The biggest issue is that where to scroll changes by the screen. Sometimes the text is on the left, sometimes on the right. It requires moving hands around a lot, and an example of where style takes precedence over usability.
Ahh, right! I’m feeling you now.
The history of newspapers seems to be “day late, dollar short” sort of things. Now they are running face first into the ad block revolution which will once again make it that much harder to monetize content. More and more people are installing software or using browsers that will stop some or even most of the ads from appears and even being downloaded (save mobile bandwidth, especially!). When the business model is predicated on eyeballs seeing ads (not actually completing a transaction or otherwise interacting with the ad space) the results are potentially catastrophic of newspapers.
The apps look okay, the LaPresse one seems both to be the best and the one with the most potential to drive revenue via a subscription model rather than an ad based model. The rest of it seems pretty much generic mobile stuff, not great not bad, just is.

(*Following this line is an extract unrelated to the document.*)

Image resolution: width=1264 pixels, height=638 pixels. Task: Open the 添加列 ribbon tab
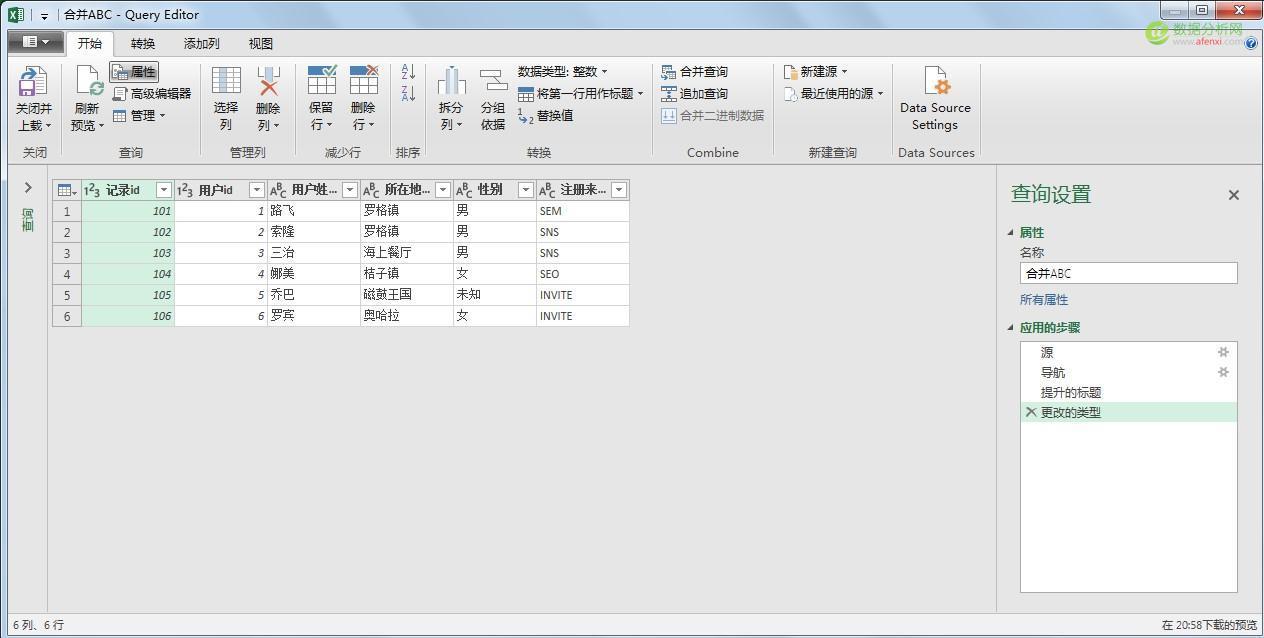pos(201,44)
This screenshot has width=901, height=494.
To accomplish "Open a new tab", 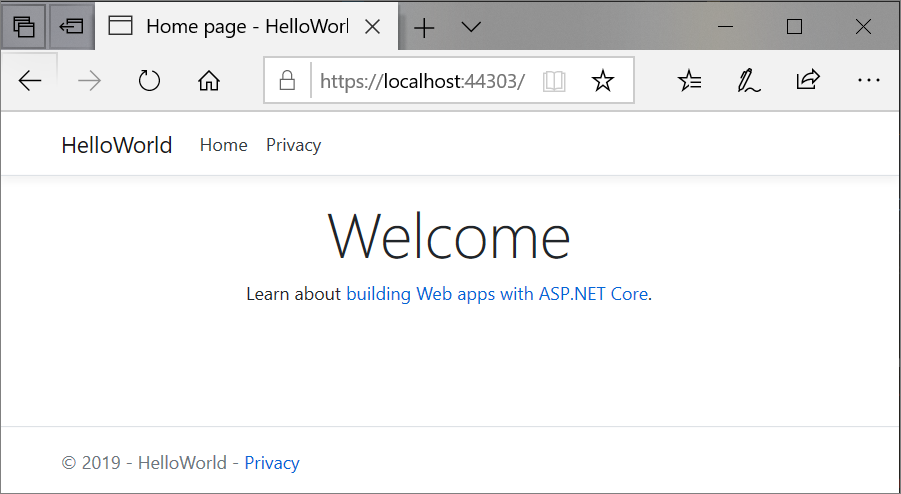I will point(424,27).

It will be interesting to see how it plays out, my bet is on the LaPresse+ based systems for a “win”, but not sure if it will be enough to make a true bottom line difference.

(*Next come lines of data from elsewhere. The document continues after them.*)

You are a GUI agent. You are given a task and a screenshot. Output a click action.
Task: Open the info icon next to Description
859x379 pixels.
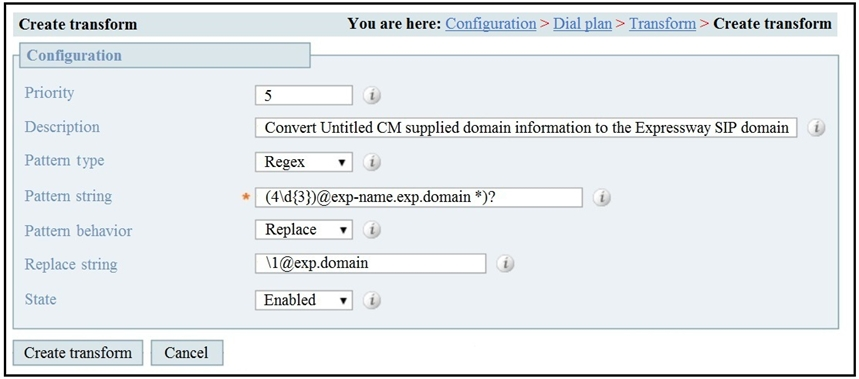tap(817, 128)
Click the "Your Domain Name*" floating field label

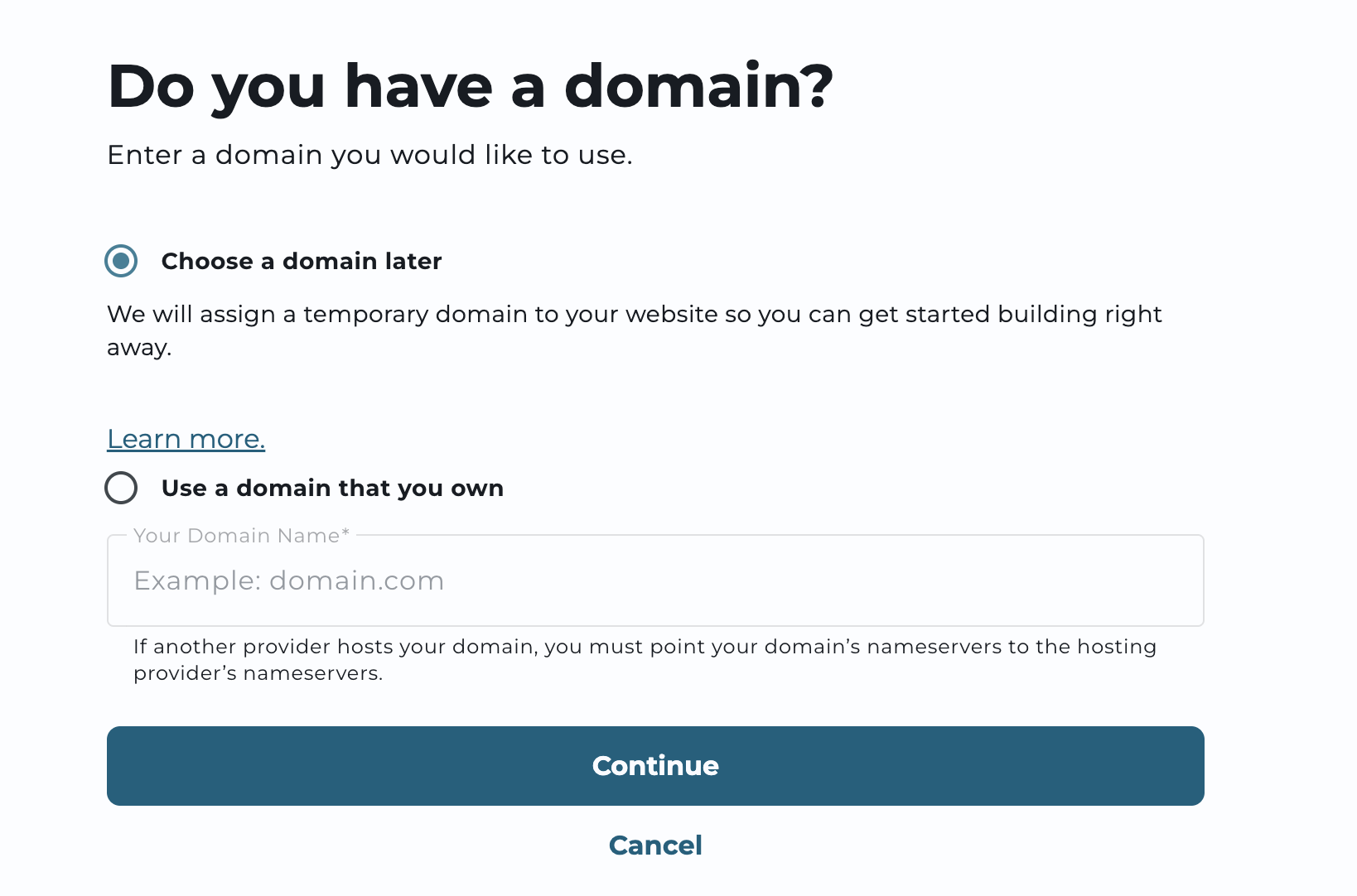[x=236, y=536]
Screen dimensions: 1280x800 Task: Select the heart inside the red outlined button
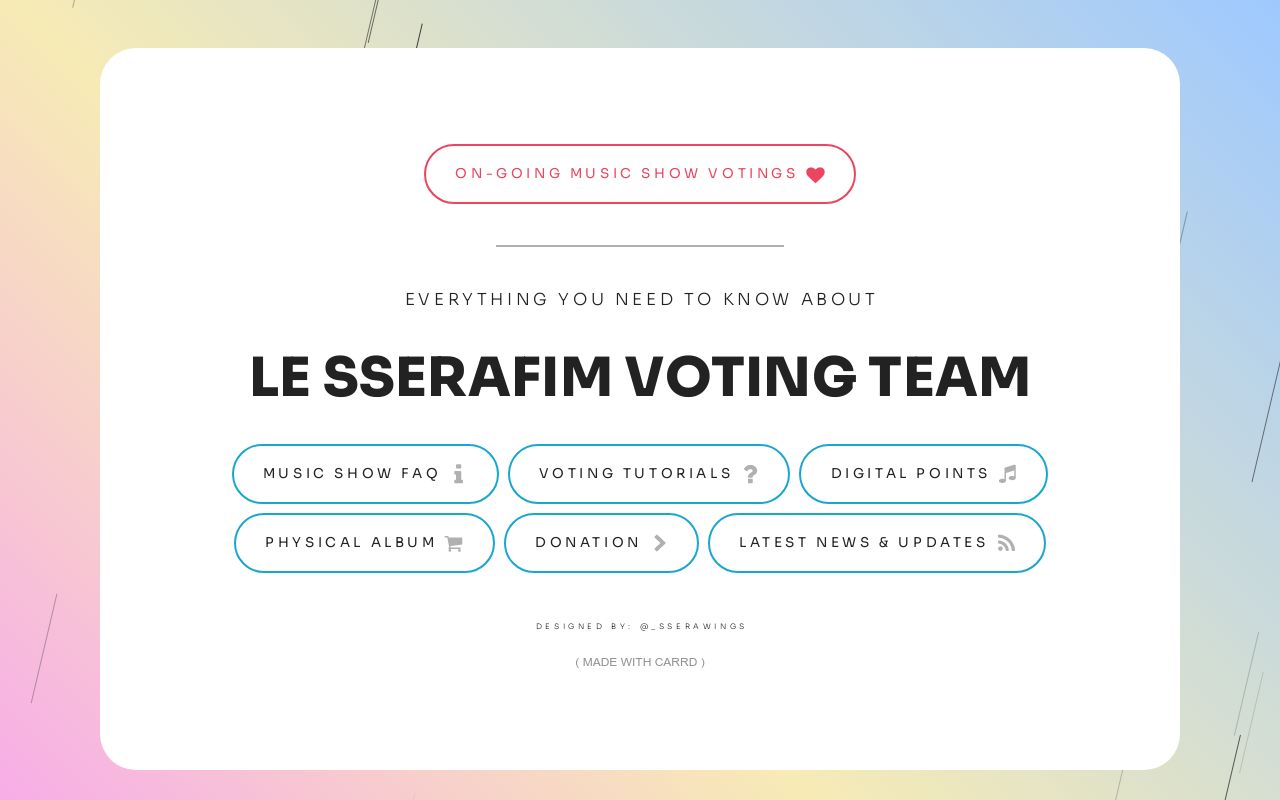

The “ad-block revolution” isn’t really.
Right now, some sites frequented by power users see up to 25% or 30% of readers blocking ads.
The overwhelming majority of sites see very few people blocking ads, and yes, that will increase, especially as users shift from desktop to mobile, but they will likely be supplanted by a) more people going online for news and b) some style of native ads.

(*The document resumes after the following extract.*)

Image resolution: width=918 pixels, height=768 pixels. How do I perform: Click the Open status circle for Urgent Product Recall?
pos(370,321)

Kevin, I think you need to look at what is just arriving literally as I am typing, which is native, built in the browser, default on ad blocking, particularly on mobile. In a world where users are often paying for limited bandwidth on their devices, not download ads, images, default play videos, and the like is all good for the user and encouraged.
http://fortune.com/2015/09/20/apple-ad-block-ios9/
Quite simply, if the ads are too big, too noisy, or too intrusive, they will likely never be accessed by the user because their mobile device will automatically block it. There are discussions all over the place and big starts, including indications that nubmer of desktop users employing some sort of ad blocking is rapidly increasing, and will ramp up further as browsers like Chrome roll out integrated ad blocking. Already, advertisers have had to deal with the loss of flash players in browsers, which account for a fair number of the previously interactive / video style ad spaces. When it hits more than 25% of users (and that should be later this year or early next year) the numbers start to get very critical in a business where margins are measures in tenths and hundreds of a cent per visit.
Steve, this story should be read in light of the comments found here:
https://stratechery.com/2015/popping-the-publishing-bubble/
The transition game for these legacy local media is sound: disaggregating a print bundle, re-assembling its parts in digital platforms.
However, with the shift to mobile and the rise of an omni-channel multi-device audience as the biggest forces influencing modern media and advertising, going “all-in” on a tablet is a recipe for failing.